RTC: Lease agreement is valid; judgment in favor of PCI
CA: Set aside the decision of the RTC; sale with lease was a loan secured by chattel mortgage Directed
PCI to refund P1.1M to TMI

Issues:
(1) whether the sale with lease agreement the parties entered into was a financial lease or a
loan secured by chattel mortgage;
Ruling:
Petitioner (PCI): transaction between the parties was a sale and leaseback financing arrangement, which is
not contrary to law, morals, good customs, public order or public policy; guaranty deposit should be
forfeited in its favor, as provided in the lease agreement.

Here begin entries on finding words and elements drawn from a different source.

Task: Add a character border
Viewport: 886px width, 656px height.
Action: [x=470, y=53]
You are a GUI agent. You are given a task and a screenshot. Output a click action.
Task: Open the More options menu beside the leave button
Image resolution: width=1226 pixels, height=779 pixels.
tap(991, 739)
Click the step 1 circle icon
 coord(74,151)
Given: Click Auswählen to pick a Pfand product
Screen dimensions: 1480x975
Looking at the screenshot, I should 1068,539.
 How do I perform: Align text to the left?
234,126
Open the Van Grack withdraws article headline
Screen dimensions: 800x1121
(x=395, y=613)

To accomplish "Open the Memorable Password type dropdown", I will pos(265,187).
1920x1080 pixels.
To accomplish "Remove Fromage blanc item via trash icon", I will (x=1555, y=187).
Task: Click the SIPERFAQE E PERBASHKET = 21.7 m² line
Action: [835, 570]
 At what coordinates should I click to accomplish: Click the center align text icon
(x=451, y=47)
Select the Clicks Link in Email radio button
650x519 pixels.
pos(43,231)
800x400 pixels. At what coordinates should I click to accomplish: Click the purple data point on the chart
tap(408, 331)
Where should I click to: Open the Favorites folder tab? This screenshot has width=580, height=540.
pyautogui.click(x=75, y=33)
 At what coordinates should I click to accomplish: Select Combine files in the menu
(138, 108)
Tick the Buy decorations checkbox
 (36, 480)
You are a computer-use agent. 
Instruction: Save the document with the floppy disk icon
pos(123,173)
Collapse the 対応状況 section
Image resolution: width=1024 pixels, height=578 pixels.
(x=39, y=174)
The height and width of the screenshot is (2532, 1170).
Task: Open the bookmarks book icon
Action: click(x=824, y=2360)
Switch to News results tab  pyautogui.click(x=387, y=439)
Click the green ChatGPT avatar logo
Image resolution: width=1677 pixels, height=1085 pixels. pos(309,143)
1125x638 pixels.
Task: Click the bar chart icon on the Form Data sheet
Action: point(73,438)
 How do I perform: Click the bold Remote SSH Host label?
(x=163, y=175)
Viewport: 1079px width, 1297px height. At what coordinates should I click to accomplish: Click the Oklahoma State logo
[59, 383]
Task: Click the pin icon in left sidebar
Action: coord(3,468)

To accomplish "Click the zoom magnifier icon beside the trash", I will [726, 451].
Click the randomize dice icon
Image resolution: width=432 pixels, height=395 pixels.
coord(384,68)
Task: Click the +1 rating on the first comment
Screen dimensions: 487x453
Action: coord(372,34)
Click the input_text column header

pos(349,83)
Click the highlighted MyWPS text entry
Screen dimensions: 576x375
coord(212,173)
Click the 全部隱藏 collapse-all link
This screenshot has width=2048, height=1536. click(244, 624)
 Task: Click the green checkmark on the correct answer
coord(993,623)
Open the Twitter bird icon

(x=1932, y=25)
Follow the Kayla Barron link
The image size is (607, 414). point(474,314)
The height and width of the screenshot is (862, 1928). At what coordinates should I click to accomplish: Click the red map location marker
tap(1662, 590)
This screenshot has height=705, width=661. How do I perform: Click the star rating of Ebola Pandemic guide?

R cespondents (TMI): transfer of ownership to PCI was never the intention of the parties; guaranty
deposit will only be forfeited if TMI returned the leased equipment to PCI before expiration of the lease
agreement. Since TMI never returned the lease property voluntarily, but through writ of replevin, the
guaranty deposit should not be forfeited

SC: In a true financial leasing, a finance company purchases on behalf of a cash-strapped lessee the
equipment the latter wants to buy, but, due to financial limitations, is incapable of doing so. The finance
company then leases the equipment to the lessee in exchange for the latter's periodic payment of a fixed
amount of rental. HERE, TMI already owned the subject equipment before it transacted with PCI.
Therefore the transaction between the parties cannot be deemed to be in the nature of a financial leasing
as defined in law. * "Where the client already owned the equipment, but needed additional working
capital and the finance company purchased such equipment with the intention of leasing it back to him,
the lease agreement was simulated to disguise the true transaction that was a loan with security." * "The
intention of the parties was not to enable the client to acquire and use the equipment, but to extend to him
a loan." * Financial leasing contemplates the extension of credit to assist a buyer in acquiring movable
property which he can use and eventually own. The transaction between the parties was simply a loan
secured by chattel mortgage. Thus upon TMI's default, PCI was entitled to seize the mortgaged
equipment, not as owner but as creditor-mortgagee for the purpose of foreclosing the chattel mortgage.
PCI's sale to a third party of the mortgaged equipment and collection of the proceeds of the sale can be
deemed in the exercise of its right to foreclose the chattel mortgage as creditor-mortagee.